Gli operatori, però, non si sono persi d’animo e hanno cercato di sostituirsi il più possibile ai parenti.
Certo non è facile, ma si cerca con le parole di rassicurare e di trasmettere tranquillità. Gli educatori si prodigano per trovare momenti di relazione attraverso le video chiamate e così i figli, i nipoti, i fratelli riescono a vedere chi è ricoverato presso la nostra struttura e a scambiare qualche parola.
Spesso le lacrime solcano quei visi stanchi e con qualche ruga in più. Ma la certezza che sia da una parte sia dall’altra si stia bene, fa tornare subito il sorriso, anche se quello che manca è l’abbraccio, il tocco.
Il tocco. Questa è sempre stata per me un’altra parola magica. Stabilire un contatto fisico con il tuo interlocutore riesce talvolta a far tornare la calma in una persona particolarmente agitata: la mano sulla spalla come gesto di conforto per far capire che tu ci sei, che sei lì per loro; una carezza sul volto rende la giornata più serena.

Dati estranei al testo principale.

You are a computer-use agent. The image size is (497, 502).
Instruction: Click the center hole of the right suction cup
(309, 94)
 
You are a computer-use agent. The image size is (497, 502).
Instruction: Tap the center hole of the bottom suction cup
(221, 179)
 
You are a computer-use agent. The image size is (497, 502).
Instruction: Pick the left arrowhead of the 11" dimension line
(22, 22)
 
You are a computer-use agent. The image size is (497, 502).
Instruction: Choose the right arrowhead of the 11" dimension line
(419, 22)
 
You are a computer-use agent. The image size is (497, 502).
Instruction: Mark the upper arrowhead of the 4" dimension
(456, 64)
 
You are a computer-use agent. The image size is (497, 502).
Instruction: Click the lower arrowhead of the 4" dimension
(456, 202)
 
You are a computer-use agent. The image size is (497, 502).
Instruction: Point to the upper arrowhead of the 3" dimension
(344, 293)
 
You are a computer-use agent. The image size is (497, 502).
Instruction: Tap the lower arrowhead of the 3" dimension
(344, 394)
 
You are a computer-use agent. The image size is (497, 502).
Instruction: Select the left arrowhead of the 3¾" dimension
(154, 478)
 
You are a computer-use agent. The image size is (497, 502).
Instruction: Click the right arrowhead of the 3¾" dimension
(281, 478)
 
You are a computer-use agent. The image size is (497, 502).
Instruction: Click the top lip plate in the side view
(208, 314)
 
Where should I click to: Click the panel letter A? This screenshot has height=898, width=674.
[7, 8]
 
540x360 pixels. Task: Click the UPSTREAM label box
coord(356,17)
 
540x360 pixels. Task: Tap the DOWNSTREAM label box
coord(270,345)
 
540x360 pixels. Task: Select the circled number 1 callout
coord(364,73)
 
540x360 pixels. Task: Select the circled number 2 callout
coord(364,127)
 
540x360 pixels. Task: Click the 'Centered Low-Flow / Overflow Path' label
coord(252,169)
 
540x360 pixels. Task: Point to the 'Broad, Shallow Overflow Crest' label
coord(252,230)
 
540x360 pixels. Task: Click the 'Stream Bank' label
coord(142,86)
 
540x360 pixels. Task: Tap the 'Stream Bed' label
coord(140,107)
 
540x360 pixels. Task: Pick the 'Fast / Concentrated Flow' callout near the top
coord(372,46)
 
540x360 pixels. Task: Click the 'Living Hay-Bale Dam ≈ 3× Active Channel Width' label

E adesso? In questi giorni i contatti non ci sono più. Ora si parla con gli occhi, vero specchio dell’anima e che difficilmente ci fanno mentire. Quando guardi negli occhi una persona capisci quello che ti sta per dire ed occorre essere bravi a far capire agli ospiti che, nonostante le innumerevoli difficoltà, tutto andrà bene e che noi siamo lì per loro, che ci siamo, che non li abbandoneremo mai.
Esserci. Ecco un altro verbo fondamentale. Cosa vuol dire esserci in tempo di Coronavirus? Vuol dire trovarsi a vivere in una struttura dove si stanno attuando tutte le forme di contenimento possibili, dove si stanno eseguendo tutti i controlli richiesti da Regione Lombardia, dove si sta mettendo in campo tutta una serie di procedure da eseguire più e più volte al giorno per evitare di rompere quella catena protettiva che altrimenti farebbe partire velocemente il contagio.
Vuol dire lavorare ed essere presenti nonostante tutto. Perché usare la mascherina per otto ore dà fastidio e toglie il fiato, perché i guanti fanno sudare le mani, perché il disinfettante passato più e più volte sulla pelle inizia a bruciare, perché rientrare dai riposi per sostituire un collega che è in malattia sta diventando ormai quotidianità. Ma tutto questo lo si affronta senza pensarci un attimo, anche se la paura c’è perché siamo umani e abbiamo una famiglia a casa che ci aspetta, mariti, mogli, figli, genitori che stai tenendo distanti per proteggerli da questa “brutta bestia” che sta distruggendo nuclei famigliari, portandoci via amici e conoscenti.
In questi giorni, i media e i social riferiscono di strutture sanitarie dove gli ospiti verrebbero abbandonati a se stessi, addirittura lasciati “morire di fame e di sete” (parole ascoltate durante una nota trasmissione televisiva!), luoghi dove il virus si diffonde in maniera incontrollata.
Certo le criticità sono tante.
Reperire materiale sanitario in questo periodo è davvero difficile: ordini che vengono annullati, fornitori che chiamano perché neppure loro riescono a consegnare la merce.
Attimi di sconforto, perché dobbiamo essere protetti per proteggere a nostra volta.
Non siamo eroi, non siamo angeli, non siamo guerrieri.
Siamo, e questo lo dico con orgoglio e non solo da ora, semplicemente operatori sanitari: medici, infermieri, Oss, Asa che stanno affrontando questa emergenza nel miglior modo possibile, ma anche fisioterapisti, educatori, psicologi, animatori, personale addetto al servizio di cucina, manutentori, amministrativi.
Una squadra che coopera affinché gli ospiti stiano bene e non si sentano soli, perché potrebbero essere i nostri genitori, i nostri nonni, i nostri zii e sono e saranno sempre “al centro del nostro cuore”.